Concept Of War example essay topic
War is senseless and no one truly wins. The concept of war is a primitive and brainless one. With strategies such as trying to maneuver behind people in order to have a better chance of killing them is ludicrous. The whole concept of war started with the laziness and cowardice of leaders. When the first tribal leader sent someone else to fight for a cause on his behalf, humanity took a dramatic step downward on the road to lunacy.
I am a firm believer in the teachings of Rousseau and of Henry David Thoreau and their concepts of transcendentalism. The concept behind this is that the human being is essentially good, but it is the shackles of the society around them that binds them to evil. Therefore, in order for a human being to be able to kill another, there must be some outside influence. Government has stepped up into this role. All wars have started and ended at the will of the government of the fighting entities. Unfortunately, there are always those who feel such strong patriotism that they are ready, willing, and able to go into battle and die for their country.
For those that don t do it willingly, the government has been able to step in and threateningly force them into defense. As you are continually taught that you have no choice but to kill or be killed, your natural human emotions are gradually worn away until the very primitive urge of survival overpowers everything. Any type of activity or thing that can wear you away to that point of your life where you are just fighting for your very existence, there is a problem. Through the novel All Quiet on the Western Front, Remarque has wonderfully portrayed his lifelike and accurate views and ideas of the trials of war. His loose basis of a character about his life and war experiences shows a remarkable perspective from someone who isn t writing like a phony who pretends to know what the front is like. So when he shares his views about how war is hell are true and lifelike opinions, not like mine, which are based on no personal experience except pictures and accounts.
No one can truly compare their account to one that is from someone who has been there. Remarque also expresses his ideals of a lost generation very well. He believes that the things he sees and does during wartime permanently change a man. When you send people who are not emotionally or physically growing and expose them to things that even the most hardened man shouldn t see, it is a great loss of life, whether they survive the battles or not.
Seeing such death and destruction changes the way a man thinks and acts forever. As the boys state in the novel, there is no way the can go back to civilian life and carry on a real job after they had gone through such training on trying to figure out the best way to kill another man. Overall Remarque is greatly opposed to war. He talks of the terror, loss, and irony of everything surrounding it. The terror he shows through the feeling a soldier has before going into and after (if they are lucky) a battle. There is the terror of injury, and how seeing a surgeon could hurt more than it helps.

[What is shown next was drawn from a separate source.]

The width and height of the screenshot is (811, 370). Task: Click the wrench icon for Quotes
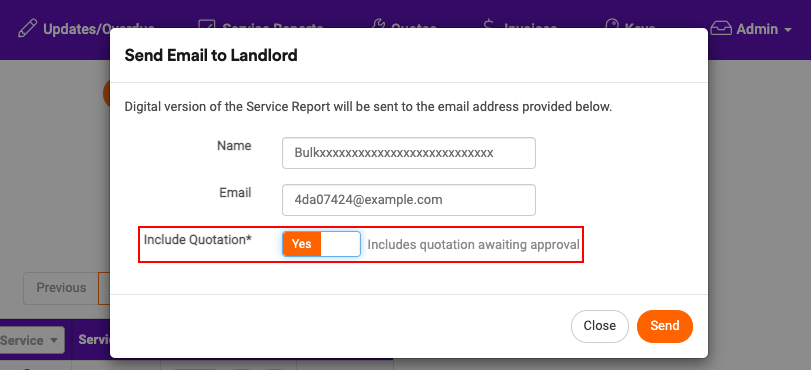point(379,26)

There is even the terror of whether or not you will have a meal next time you are hungry because supply lines were always being cut off. People suffered great losses, on the battlefield and off. When a soldier falls, so many people lose something because of it. A family loses a son, brother and nephew.

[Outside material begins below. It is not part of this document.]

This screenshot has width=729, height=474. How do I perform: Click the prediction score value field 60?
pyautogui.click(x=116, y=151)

Another soldier loses someone who could have been physically and emotionally supporting them through the tough time for everyone. Most of all, the government loses one more killing machine. Nobody wins, everybody loses. When a war is over, there is no definitive winner; there is just a multitude of casualties for both sides. The loser is the one who felt that their losses were sufficient enough to deem their opponents superior in the art of taking the lives of innocent men. War is life's contradiction, because it promotes only death and the scramble to survive.
Not the peaceful tranquility one should experience along with the bliss of passage into eternity. War has its great ironies too. The greatest irony Remarque expresses is the death of Paul at the end of the novel. After Paul has survived through so much, the day he dies is a day when all is quiet, and he is a fluke death.

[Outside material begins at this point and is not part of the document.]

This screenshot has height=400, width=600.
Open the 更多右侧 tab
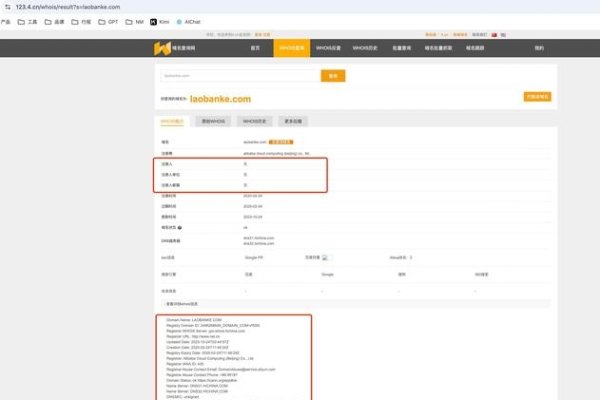click(x=294, y=121)
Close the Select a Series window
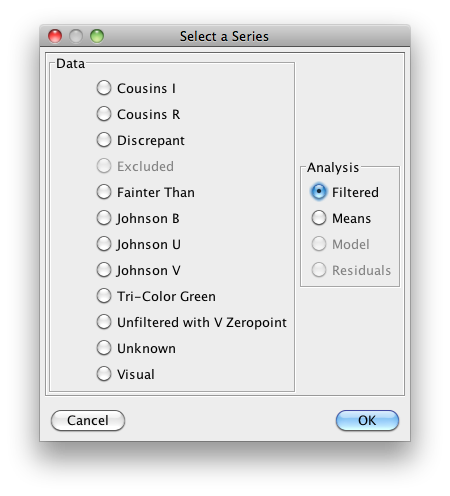Viewport: 450px width, 496px height. [x=55, y=36]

One of the wars finest, he fell in a muddy abyss of nothing, to serve no purpose, but to help defend a country that is willing to let him die in such a way. There is also much irony in the discussions of the group throughout the novel. They are always talking and thinking about their futures. Unbeknownst to them, none of the will go back to their lives at home and have a chance at a future.
All die, except for one who wishes to kill himself instead of living in such away without a leg that will always remind him off his loss. Remarque and I have pretty similar views on war. We both agree that is a futile attempt at a way to solve a problem that is actually between to single men. We both feel that war is pointless, that people only fight when put in a position of kill or be killed and instinct just kicks in to save yourself. We both agree that a generation is completely lost after experiencing the trauma of battle. That there is no return to regular life.
War is the beginning and the end of humanity. As we spend more time, money and focus trying to find a more powerful, more devastating and faster way to kill men, people are dying from hunger and disease; people are working to support families and don t care what the Russians think of what we are doing. We are spying and stealing military secrets, instead of sharing and spreading wealth and knowledge for the benefit of all mankind. War is pointless and futile. It serves no purpose, except that many lives are lost and changed forever. There is emotional and physical distress, expressed by soldiers and their loved ones.
No one deserves to suffer the effects of war. May God save us from ourselves.